ASSIGNED TASK: Quote the lines below from the one containing "Click the info icon beside 可用测试集" to the final line, both ends included; exclude the pictures.
DATA EXTRACTS Start Marker
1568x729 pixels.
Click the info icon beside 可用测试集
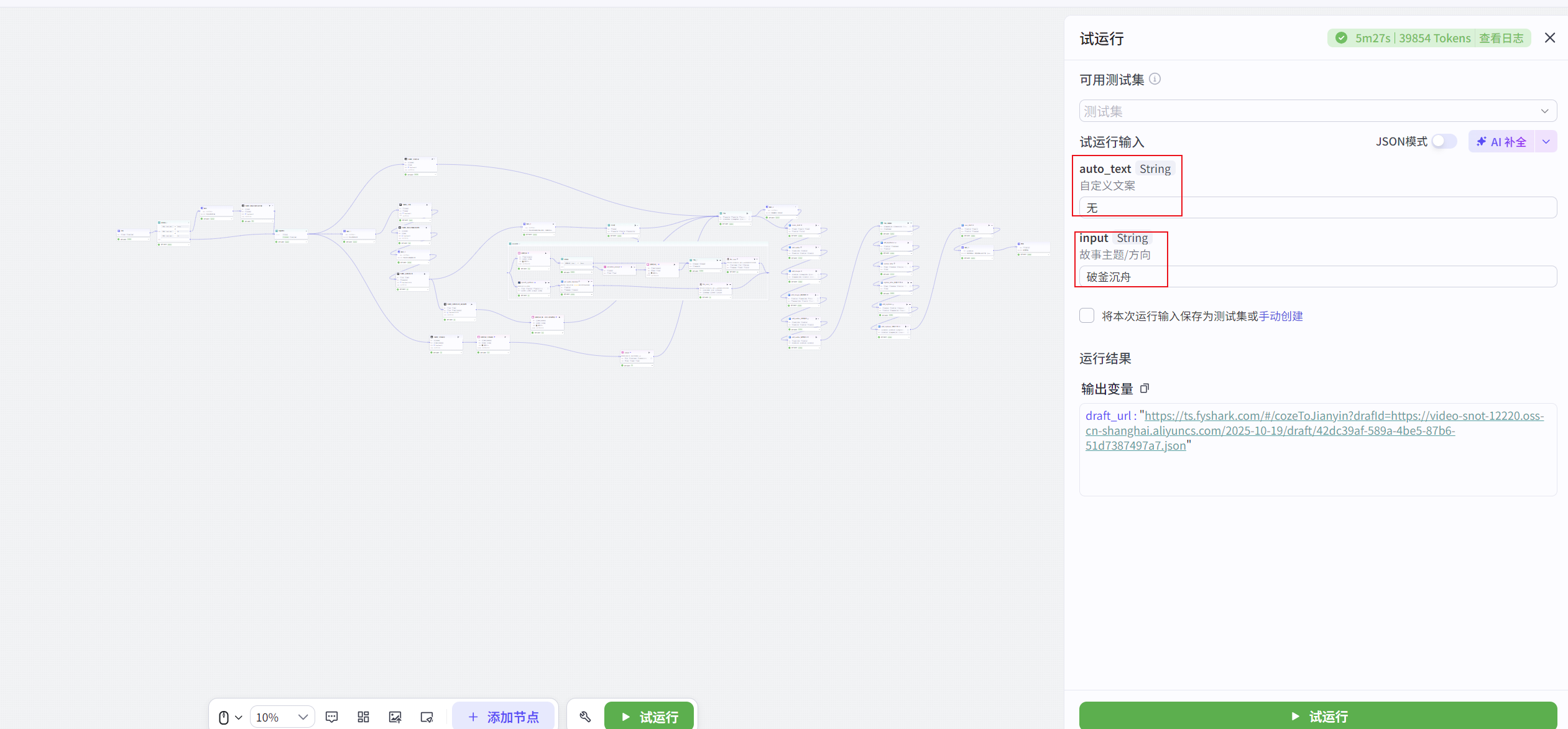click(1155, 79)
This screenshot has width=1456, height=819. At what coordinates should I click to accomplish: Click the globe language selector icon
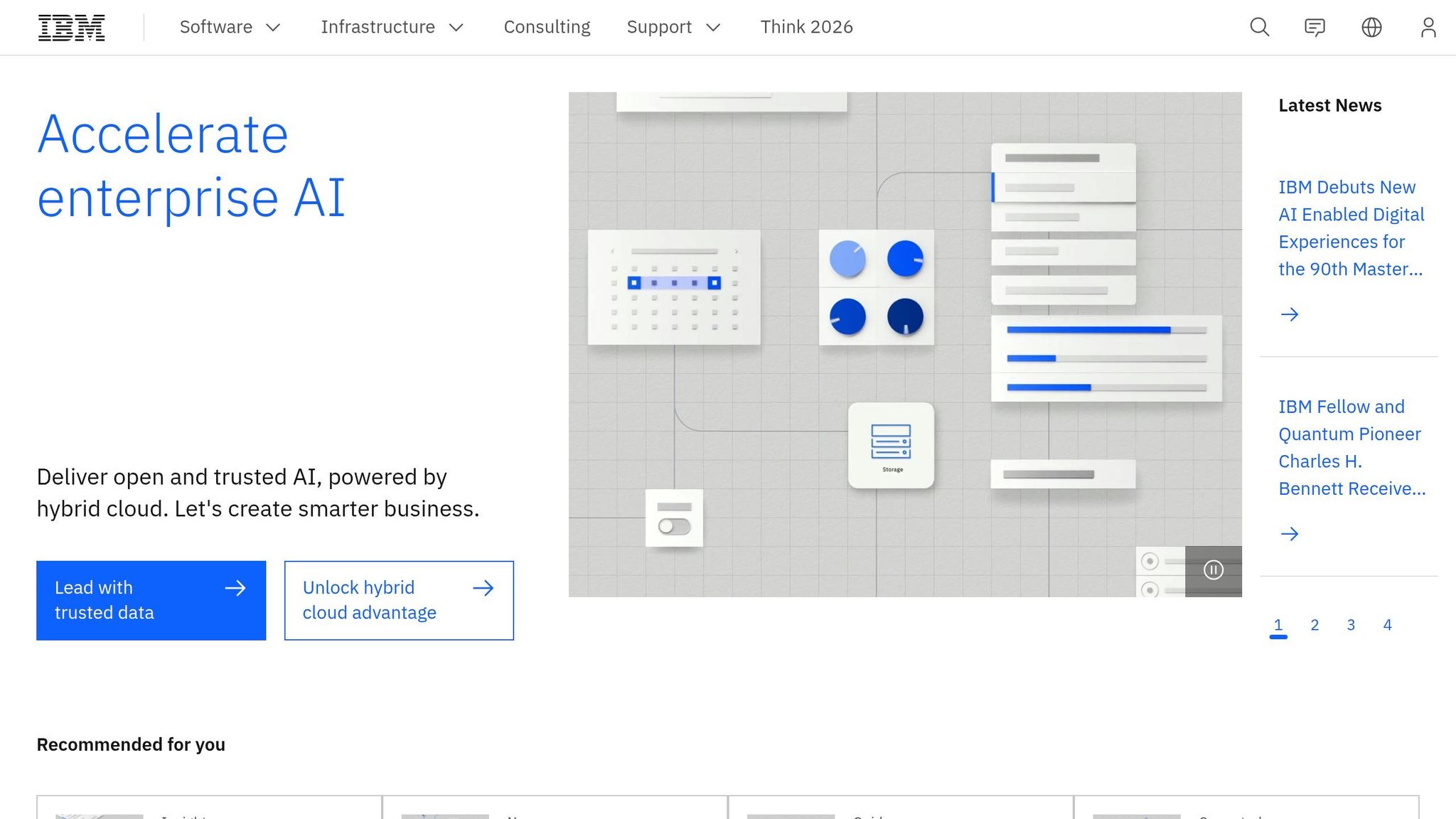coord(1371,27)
DATA EXTRACTS End Marker
RESULT OF THIS TASK:
Click the info icon beside 可用测试集
click(1155, 79)
This screenshot has width=1456, height=819. At what coordinates should I click to accomplish: Click the globe language selector icon
coord(1371,27)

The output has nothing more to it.